Will Singapore's protracted data centre winter kill the ecosystem?

Is Singapore in the grip of a data centre winter? And is it killing the data centre ecosystem here?

Will Singapore's protracted data centre winter kill the ecosystem?
Photo Credit: DALL-E 3

Is Singapore in the grip of a data centre winter? And is it killing the data centre ecosystem here?

We read about the AI and data centre boom in the news a lot these days.

But did you know that Singapore had a 4-year moratorium on new data centres that only ended last year?

Global surge of data centres

The rest of the world is having a data centre boom, with AI workloads threatening to unbalance national grids with pressure growing from Ireland to Germany and China.

Love it or hate it, I wrote previously about how the moratorium in Singapore was a last resort (Read: https://lnkd.in/gvMeyxgf).

The next generation of data centres requires much more power than before. Just 4 or 5 such 'hyperscale' facilities a year, and the total data centre footprint in Singapore could easily double in just 2 years.

The flip side of that would be today's minuscule 1.65% data centre vacancy, among the lowest in all tracked cities globally (Read: https://lnkd.in/guCrU7WS).

There are just a handful of new data centres, even counting the four DC-CFA winners (Read: https://lnkd.in/g7xXd_dR).

Upcoming data centres

Below are the notable upcoming data centres in Singapore.

𝘜𝘱𝘤𝘰𝘮𝘪𝘯𝘨/𝘚𝘵𝘪𝘭𝘭 𝘣𝘶𝘪𝘭𝘥𝘪𝘯𝘨 𝘶𝘱

✅ DC Tuas (67MW).
✅ Keppel at Genting Lane (Unknown).
✅ Keppel Floating Data Centre Park (Unknown).
✅ Meta's hyperscale data centre (150MW).

𝘕𝘰𝘵 𝘺𝘦𝘵 𝘴𝘵𝘢𝘳𝘵𝘦𝘥 (𝘋𝘊-𝘊𝘍𝘈)

⛔ AirTrunk-ByteDance (20MW)
⛔ Equinix (20MW)
⛔ GDS (20MW)
⛔ Microsoft (20MW)

Feeling the squeeze

I'm not here to talk about the data centre operators today, but the many vendors and specialists that serve the data centre industry.

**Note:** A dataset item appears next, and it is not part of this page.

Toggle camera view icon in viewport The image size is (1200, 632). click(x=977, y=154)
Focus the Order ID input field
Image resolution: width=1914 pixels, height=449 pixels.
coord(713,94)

They work in the background to build the critical infrastructure and systems powering modern data centres. But with limited facilities coming online, they can't rely on local opportunities for growth.

In fact, almost everyone I meet from the data centre space talks about past or planned trips to regional countries for various data centre projects.

Sure, the DC-CFA2 should be coming in the second half of this year. Yet how much hope can it offer when last year's DC-CFA winners have yet to start work?

My question: Would the ecosystem still be around in another couple of years?

👉 One contrarian view I heard is that the DC-CFA winners, with more stringent design requirements to meet, are not in a rush to build. True, not true? What are your thoughts about this?